Warum tragen Menschen so ungern Brille? Sprichwörter wie "Mein letzter Wille, eine Frau/ein Mann mit Brille", Ausdrücke wie "Brillenschlange", Behinderungen in der Jugend beim Sport oder beim Küssen mögen alle dazu beigetragen haben, dass wir negativ auf Brillen eingestellt sind. Das Haupthindernis war aber bei mir wirklich der soziale Druck, dadurch älter zu wirken. Denn Altersweitsichtigkeit gehört zu den ersten sichtbaren Zeichen des Alterns, sie tritt ein, lange bevor andere Symptome oder Krankheiten kommen.
Aber wenn man dann tatsächlich eine Brille trägt, kommen neue Erfahrungen dazu.
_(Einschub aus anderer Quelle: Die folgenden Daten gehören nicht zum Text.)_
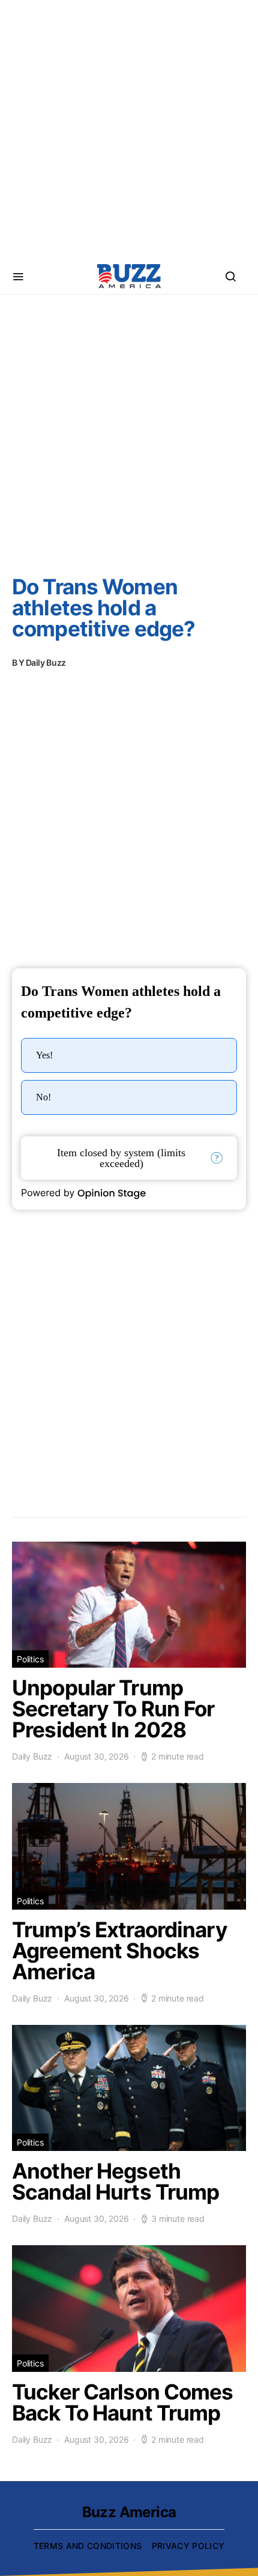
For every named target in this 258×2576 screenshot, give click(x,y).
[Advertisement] (129, 129)
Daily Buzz (46, 662)
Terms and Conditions (88, 2546)
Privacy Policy (188, 2546)
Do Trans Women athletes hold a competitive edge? (103, 607)
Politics (30, 1659)
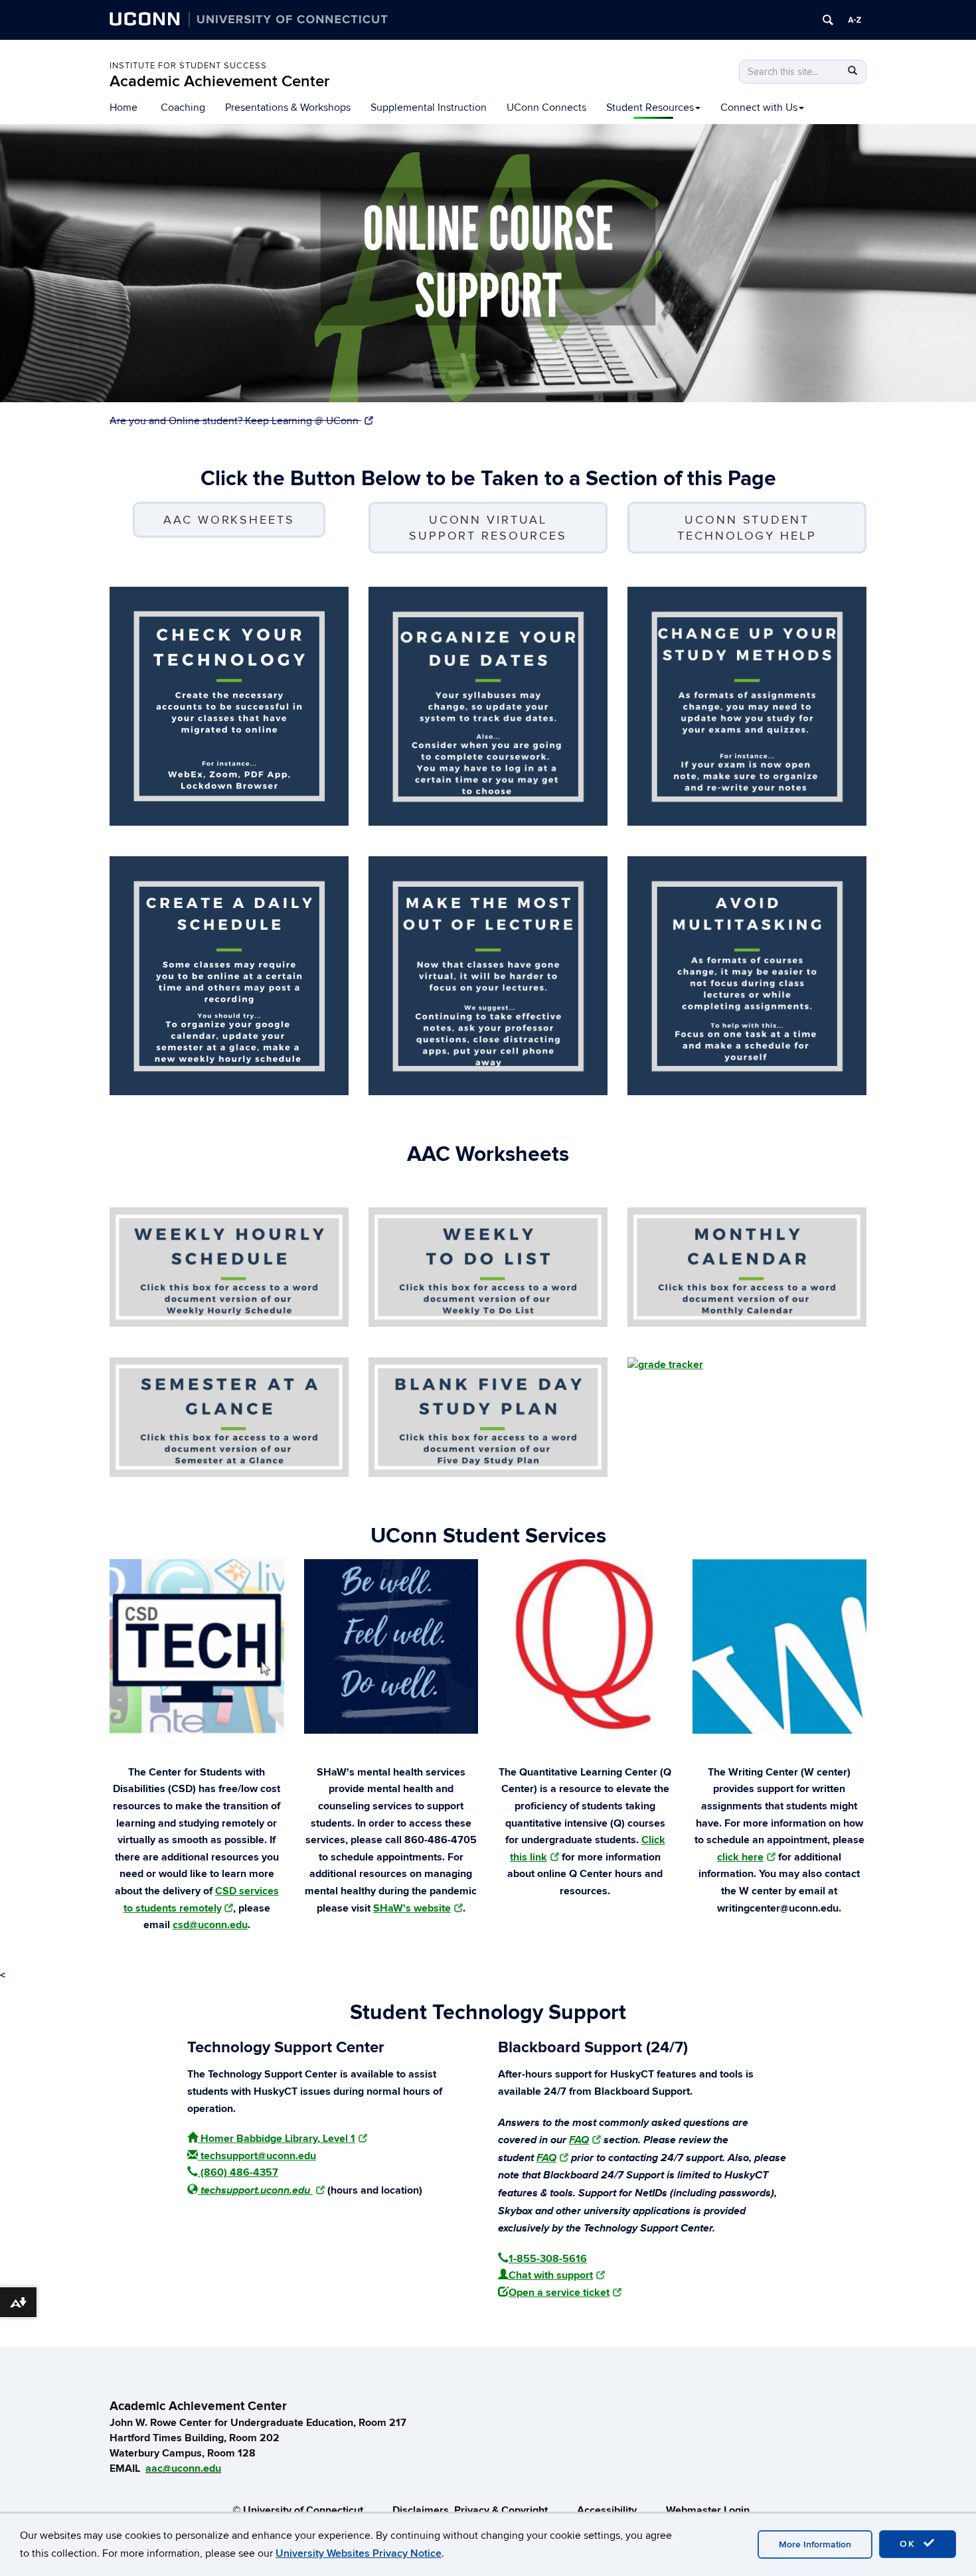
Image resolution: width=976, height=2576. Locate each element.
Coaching (183, 107)
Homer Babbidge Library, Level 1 (276, 2138)
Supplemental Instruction (428, 107)
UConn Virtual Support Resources (488, 528)
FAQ (579, 2139)
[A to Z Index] (854, 20)
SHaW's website (412, 1908)
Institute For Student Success (188, 65)
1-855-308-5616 (548, 2258)
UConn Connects (546, 107)
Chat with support (551, 2275)
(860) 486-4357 (238, 2172)
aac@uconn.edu (183, 2468)
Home (123, 107)
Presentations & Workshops (288, 107)
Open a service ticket (559, 2292)
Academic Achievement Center (219, 81)
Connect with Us (758, 107)
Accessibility (607, 2510)
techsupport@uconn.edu (257, 2155)
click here (740, 1857)
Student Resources (650, 107)
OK (910, 2543)
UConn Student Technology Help (746, 528)
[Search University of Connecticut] (828, 20)
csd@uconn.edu (210, 1925)
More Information (815, 2544)
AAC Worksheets (228, 520)
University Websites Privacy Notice (359, 2553)
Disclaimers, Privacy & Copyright (470, 2510)
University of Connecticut (303, 2510)
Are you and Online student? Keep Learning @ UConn (235, 420)
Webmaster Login (708, 2510)
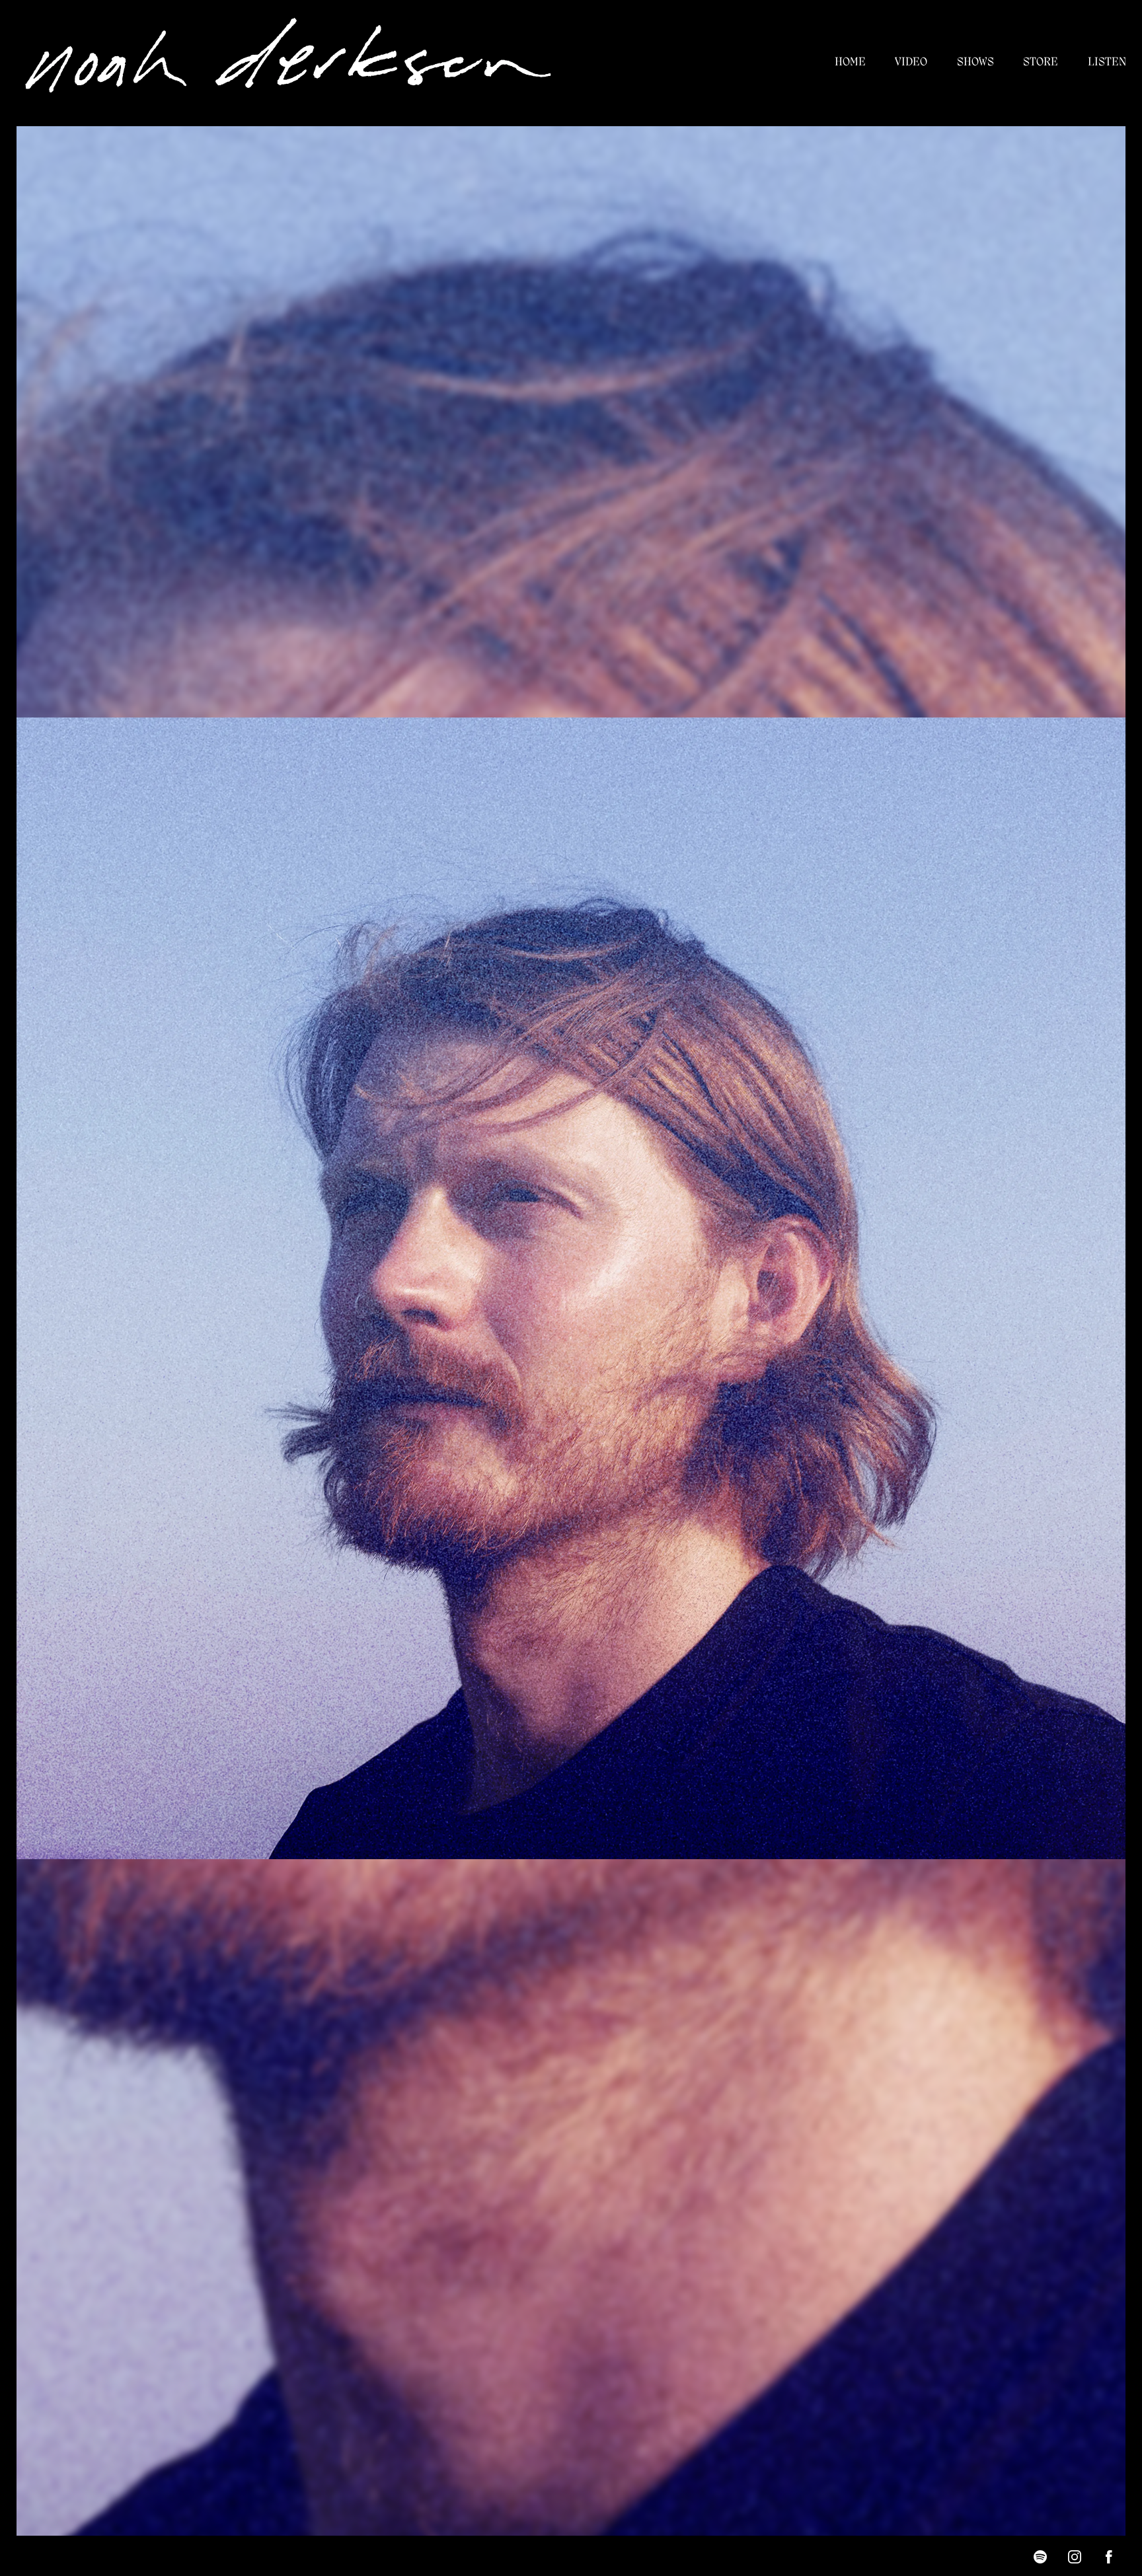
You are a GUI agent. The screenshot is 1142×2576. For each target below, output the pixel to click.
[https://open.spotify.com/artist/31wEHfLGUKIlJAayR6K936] (1040, 2556)
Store (1040, 62)
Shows (975, 62)
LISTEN (1107, 62)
Erstens, Brillen beim Optiker sind unverschämt teuer und sie behindern die Mobilität enorm. Allerdings wird man auf sie kaum verzichten können, denn ihre Vorteile sind wirklich überzeugend. Arbeiten doch viele von uns an Bildschirmarbeitsplätzen, das heißt sie verdienen ihr Geld mit Sehen. Zu all diesen Themen teile ich hier meine persönliche Erfahrung mit anderen Betroffenen, um auch sie zu ermuntern, sich der Brillenfrage früh zu stellen und dabei viel Geld und Mühe zu sparen. Die etablierten Verantwortlichen in der deutschen Gesundheitspolitik werden vieles davon nicht gut finden, denn ich leiste damit auch einen Beitrag zur Senkung der Kosten, und das ist in Deutschland ein Sakrileg.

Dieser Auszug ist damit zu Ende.